Problem w tym, że Szatkowski został odwołany z funkcji ambasadora RP przy NATO w atmosferze medialnego szumu. Wojciech Czuchnowski w „Gazecie Wyborczej” napisał na początku czerwca, że Szatkowski miał nie przejść badania w Agencji Bezpieczeństwa Wewnętrznego na wariografie, a ponadto próbował go oszukać.
Ale generał Maciej Materka, który objął kierownictwo SKW w rządach PiS w rozmowie z Onetem stwierdził, że Szatkowski – jako wiceminister obrony — sprawdzany był przez SKW, a nie ABW. Badanie na wariografie, o którym pisała „GW”, miało według Materki miejsce w 2018, a nie 2019 r. i miało nie mieć związku z wyjazdem Szatkowskiego na ambasadora przy NATO.
Szatkowski w rozmowie z Onetem zapowiedział złożenie zawiadomienia do Prokuratora Generalnego o podejrzeniu popełnienia przestępstwa przez funkcjonariuszy służb specjalnych — chodzi o przecieki ze służb w sprawie jego badania.
Szatkowski poinformował też, że złoży pozew przeciwko „Gazecie Wyborczej” o zniesławienie, gdyż, jak stwierdza, sugestia, iż próbował oszukiwać wariograf, tak jak to robią „agenci służb”, jest w istocie wskazaniem, że jest obcym szpiegiem.
Rząd Tuska nie chciał Szatkowskiego.
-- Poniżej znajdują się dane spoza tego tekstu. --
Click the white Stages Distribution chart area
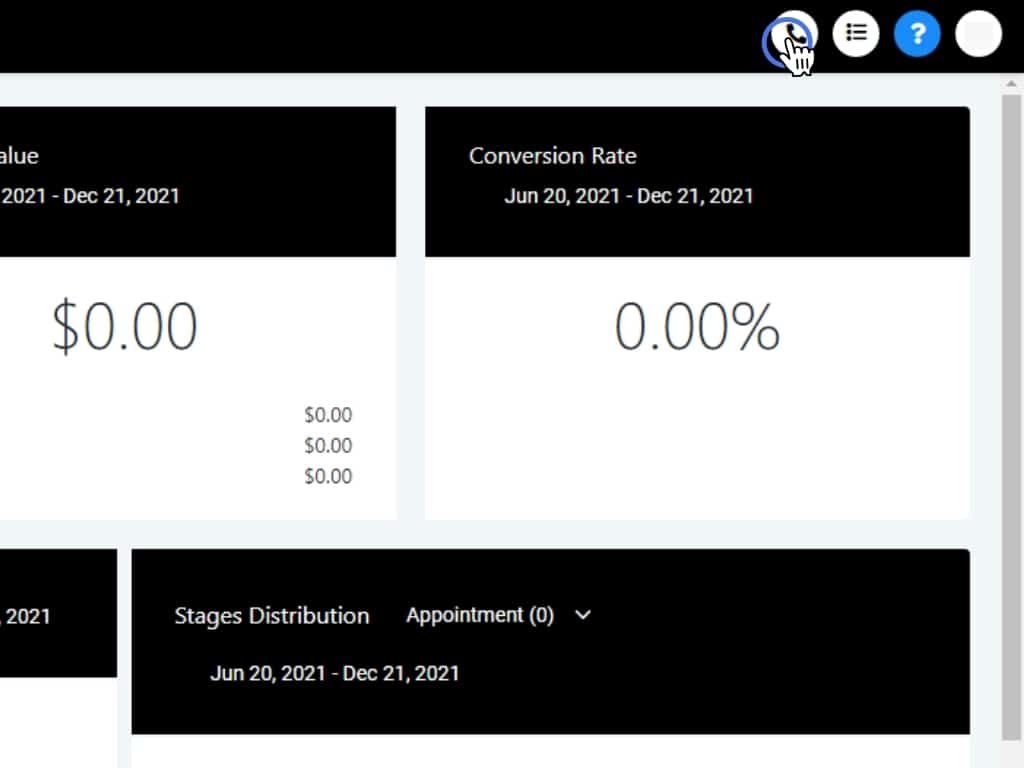Image resolution: width=1024 pixels, height=768 pixels. pyautogui.click(x=550, y=750)

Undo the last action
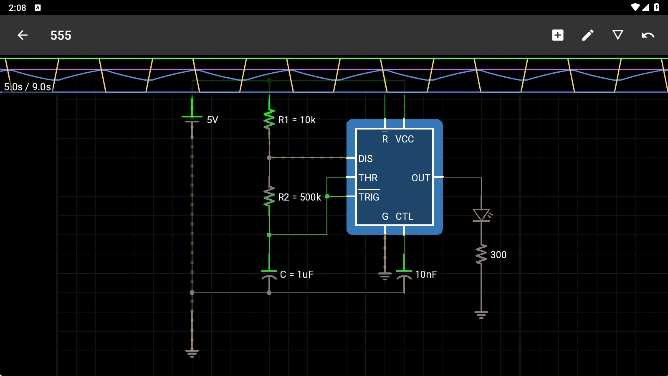click(x=648, y=35)
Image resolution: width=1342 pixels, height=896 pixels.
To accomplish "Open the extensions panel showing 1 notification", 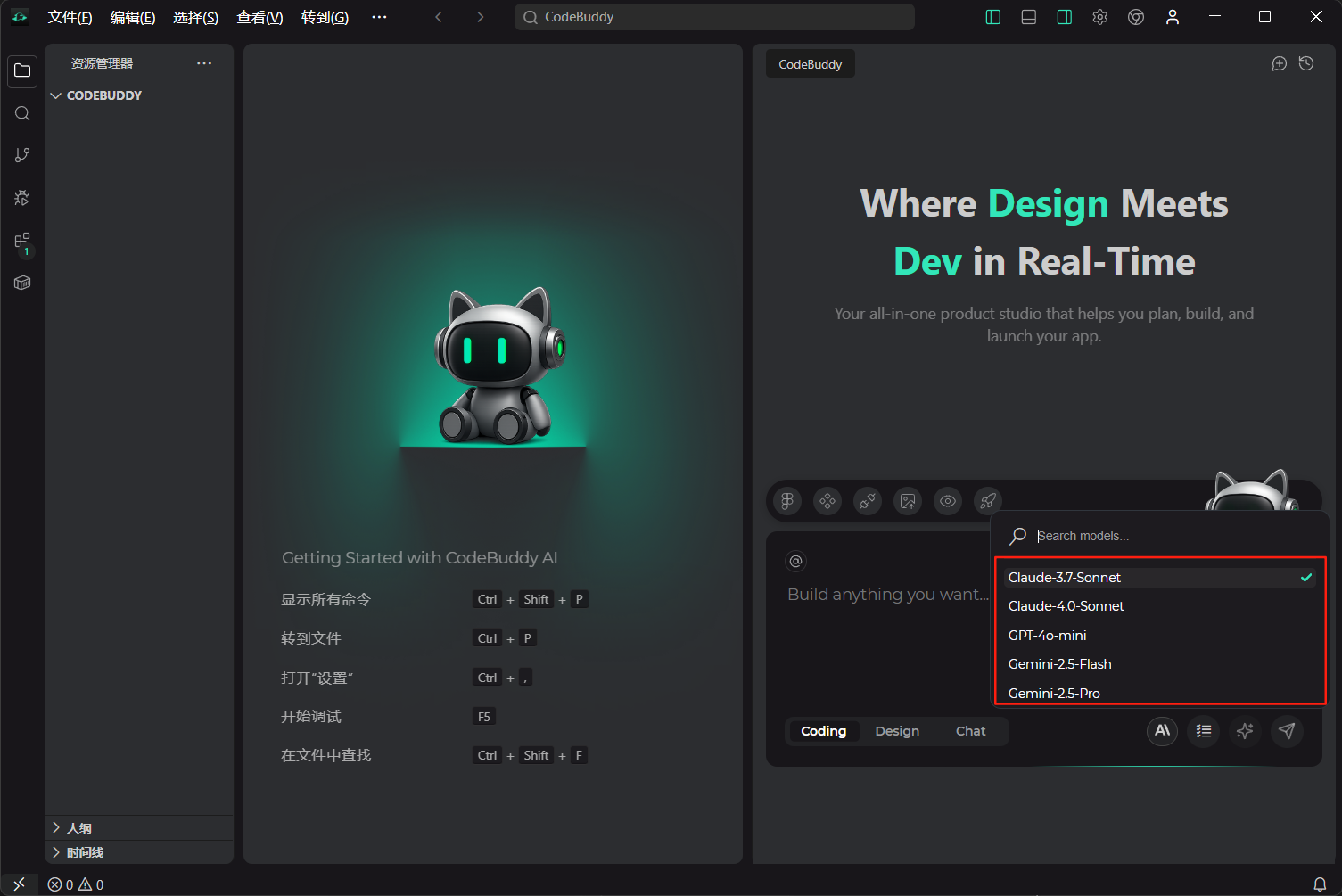I will (x=21, y=241).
Bugajski miał jednak mniejsze szanse
Wróćmy do funkcji, którą mógł objąć Szatkowski w NATO. Okazuje się, że następca Szatkowskiego przy NATO Jacek Najder (kieruje placówką jako charge d'affaires) miał poinformować sekretarza generalnego NATO Jensa Stoltenberga, że Polska nie popiera Szatkowskiego.
Rząd Donalda Tusk chciał, by do konkursu na stanowisko zastępcy do spraw innowacji, zagrożeń hybrydowych oraz cyberbezpieczeństwa stanął dyrektor Departamentu Polityki Bezpieczeństwa MSZ Adam Bugajski. Ale szanse Bugajskiego były mniejsze – pisze Witold Jurasz – bo nie był ani wiceministrem obrony, ani ambasadorem przy NATO.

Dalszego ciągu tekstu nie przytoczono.